Time for the annual exercise in futility that is the early college basketball top 25. I've done it every year since 2005 -- before the Hotline was created -- and have found it's just as difficult as the football version despite smaller rosters.
Not only are there more teams capable of finishing high in the polls (and winning the title), but the combination of spring recruiting, transfers and NBA defections makes lineups difficult to project at this point, two days after the tournament.
Here we go ...
(I retain the right to revise the projections based on draft decisions and spring recruiting. In fact, count on it.)
Also considered (in no particular order): Tennessee, Dayton, Baylor, Iowa, Stanford, Syracuse, UNLV, Harvard, Utah, San Diego State, BYU, Ohio State, UCLA and Kansas State.
25. San Diego State: Must find a replacement for that Xavier guy.
24. Villanova: Four returning starters make the Wildcats the team to beat in the Big East.
23. Michigan State. If Gary Harris and Branden Dawson leave, it could be a long winter in East Lansing. And then there's the weather.
22. Gonzaga: The backcourt should be one of the best in the west, but the Zags must replace Sam Dower's production up front.
21. Connecticut: Hard to envision UConn being an upper-echelon team. Then again, it was hard to envision them winning the national title.
20. Iowa State: Fred Hoiberg could have an entire roster of slow, 6-foot-1 freshmen, and I'd still slot his team in the top 20. Nobody's better than the Mayor these days.
19. Minnesota: From the NIT title to the NCAAs for Pitino the Younger.
18. Louisville: No more Russdiculousness for the Cardinals, but Pitino the Elder will make the most of a revamped roster.
17. Michigan: If Mitch McGary shuns the NBA and stays healthy, the Wolverines will win 20-25. If Nik Stauskas also comes back, move UM into the top 10.
16. Oklahoma: Four starters return for Lon Kruger, one of the most under-appreciated coaches in the country.
15. Oregon: With Joseph Young back (plus Damyean Dotson), the Ducks will duel for silver in the Pac-12.
14. VCU: The Rams return all but two top players from the team that collapsed against SFA.
13. Nebraska: Basketball school.
12. Colorado: If Spencer Dinwiddie returns to join Josh Scott, Xavier Johnson and Askia Booker, the Buffs should have the second-best team in the Pac-12.
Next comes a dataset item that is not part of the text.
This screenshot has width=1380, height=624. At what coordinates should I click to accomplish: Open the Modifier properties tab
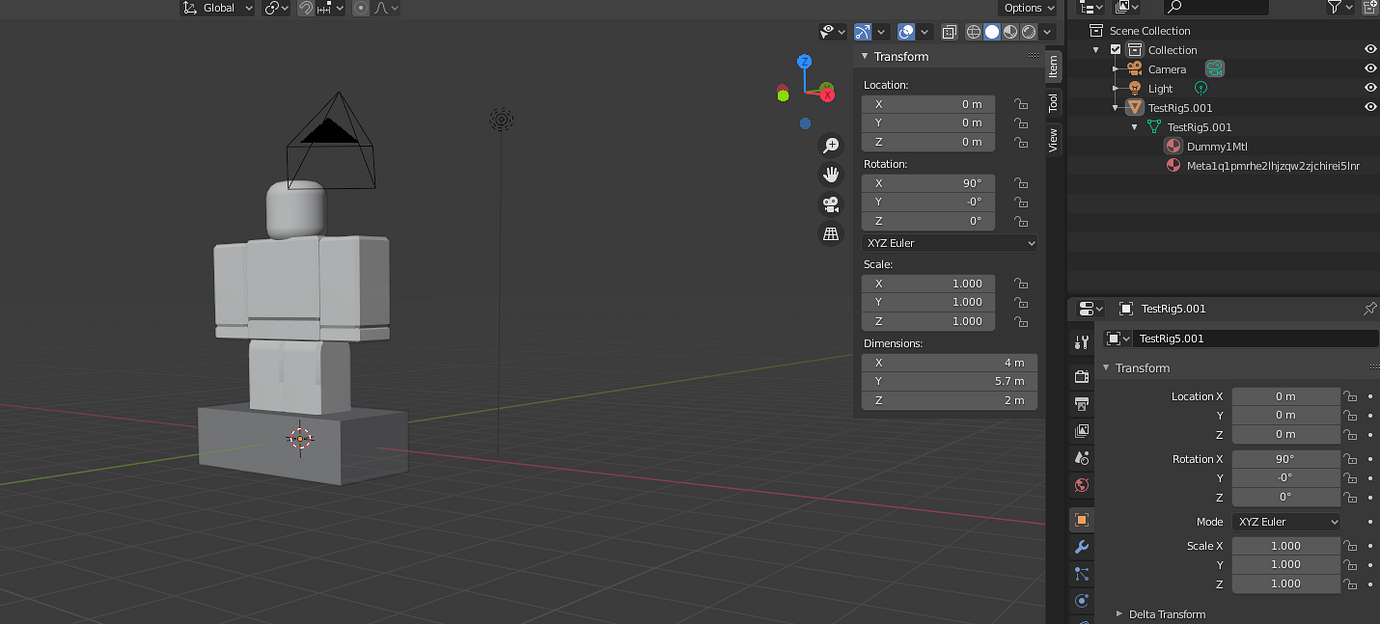click(1081, 547)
11. North Carolina: Should look more like the team that beat Kentucky and Michigan State than the one that lost to UAB and Belmont.
10. Southern Methodist: Larry Brown can still coach a wee bit, it appears. He'll have a highly motivated veteran team (after the at-large snub) and adds one of the nation's top prospects in Emmanuel Mudiay.
9. Wichita State: The Shockers aren't going away, especially with Fred VanVleet and Ron Baker back for another run at the Final Four.
8. Kansas: Despite losing Andrew Wiggins and Joel Embiid (presumably), the Jayhawks should remain a top-10 team with rising sophomore Wayne Selden and another top-notch recruiting class.
7. Kentucky: Typical Big Blue: Awesome freshman class and a handful of holdovers will make them dangerous in March.
6. Texas: The Longhorns return all their key players from a team that was considered a year away (but progressed quickly).
5. Florida: Yes, the Gators lose a ton of experience and skill (Scottie Wilbekin, for one). But there's plenty of returning talent. Watch out for sophomore big man Chris Walker.
4. Virginia: Tony Bennett has it rolling in Charlottesville. The return of Malcolm Brogdon and Anthony Gill will keep the Cavs among the elite.
3. Duke: A loaded recruiting class, which includes Jahlil Okafor, the nation's top big man, joins a solid returning core. If Jabari Parker shuns the NBA (unlikely), make the Blue Devils No. 1.
2. Arizona: Assuming Aaron Gordon departs, Nick Johnson stays and Brandon Ashley returns to full health. But the Wildcats need to be better offensively without losing much on the other end.
1. Wisconsin: Everyone's back except Ben Brust for a team that was one shot away from playing for the title.